One limiting factor in our study is the complexity of the cell model (1), but our approach can be extended to more complex model, cf. Øyehaug et al. (2012) and Y Ho and Truccolo (2016).

Finally, we have shown that the cell model extends to the monodomain model with the action potential then being fast traveling waves. Still, the number of spikes or bursts with the monodomain model is closely related to the number of spikes and burst in the cell model. In fact, for physiologically relevant conductivities the number of spikes and burst are very similar. For the bidomain model, including grey and white matter and in both a circular geometry and a more complex geometrical configuration with folding, the number of spikes are increased by a factor between two and three for physiological relevant conductivities. Hence, from the numerical experiments it seems that the bifurcation analysis of the cell model extends more or less directly to the PDE models, but this is hard to verify with current bifurcation analysis tools.
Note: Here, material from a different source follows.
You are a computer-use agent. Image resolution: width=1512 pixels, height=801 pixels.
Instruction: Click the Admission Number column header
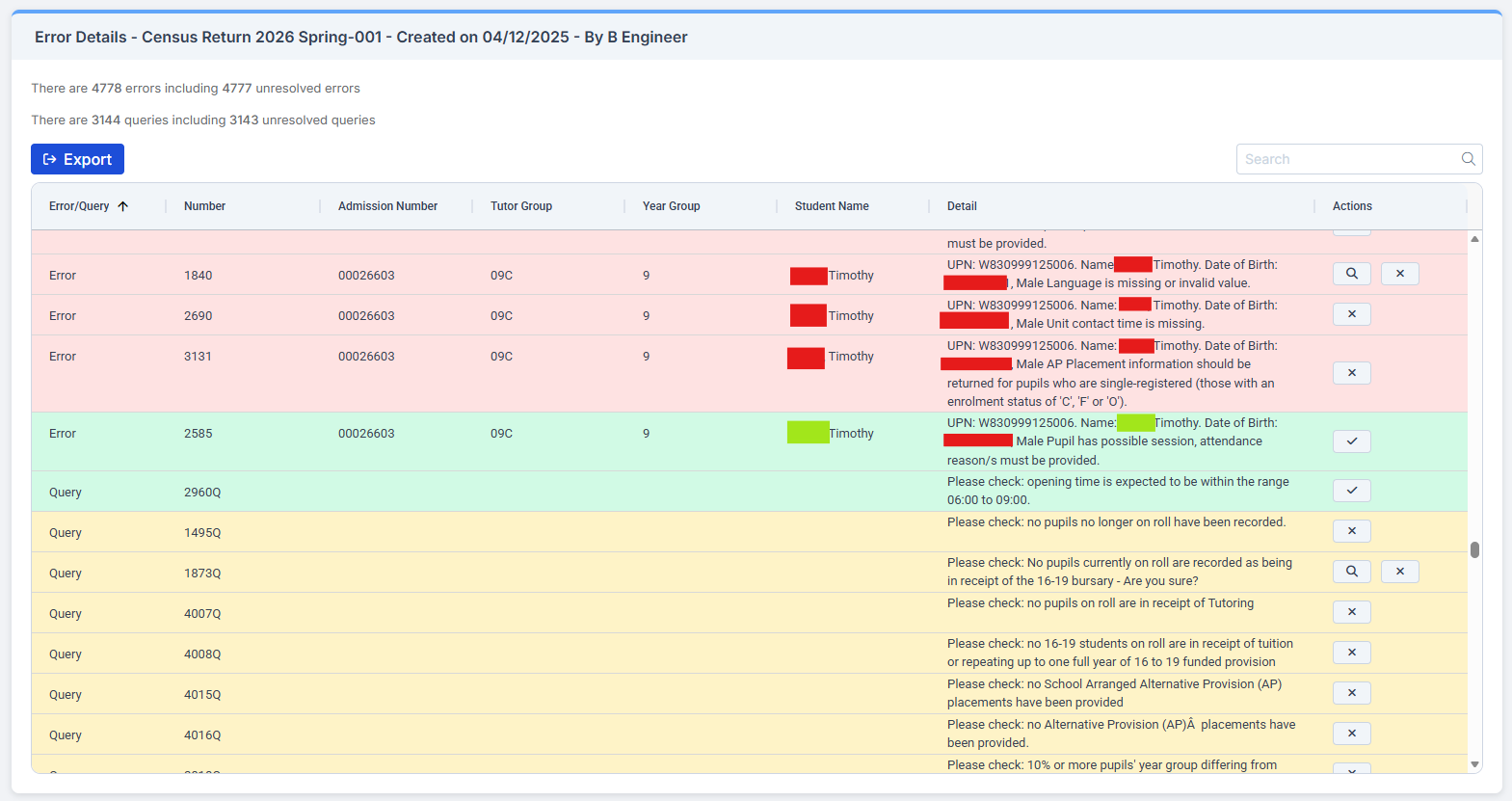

The model can be further improved either by the consideration of a bidomain model in a geometrically more realistic domain as in Dougherty et al. (2014), Mori (2015), and Lopez-Rincon et al. (2020), or a 3D–1D model in an explicit cell geometry, along the lines found in Ying and Henriquez (2007). Alternative models including both the connectome and dynamical models of normal conditions and seizures have been considered in Jirsa et al. (2014), Sanz-Leon et al. (2015), Jirsa et al. (2017), Breakspear (2017), Olmi et al. (2019), and Lopes et al. (2020). To what extent these models extends directly to the bidomain setting with sufficient detail has to our knowledge not been explored.

Moreover, an additional extension of the bidomain model is the consideration of (extracellular) ion diffusion. Ion diffusion is one key in the understanding of e.g. cortical spreading depression (CSD). The propagation speed of the ion concentration waves in CSD is slow, \(1 - 10\frac {mm}{min}\), cf. Yao et al. (2011), while the phenomena considered in this paper have a characteristic time of milliseconds (spikes) and seconds (bursts) (fast electrical waves in \(\frac {m}{s}\) during a seizure). Due to these different speeds, we did not include the ion diffusion. However, a corresponding bidomain model with ion diffusion would be an improvement, since ion diffusion plays an important role for the occurrence of certain phenomena.

In conclusion, we have quantified the length and the duration of a seizure related to different system parameters, i.e. Kbath and GKL, and found that the simulation of seizures are within plausible physiological regime similar to that which in clinical practice is required to last more than 20 − 30 s to be considered successful Frey et al. (2001) and Girish et al. (2003). Furthermore, with physiological reasonable conductivities and a wide range of Kbath and GKL we have showed that seizures spread into an almost synchronous behaviour.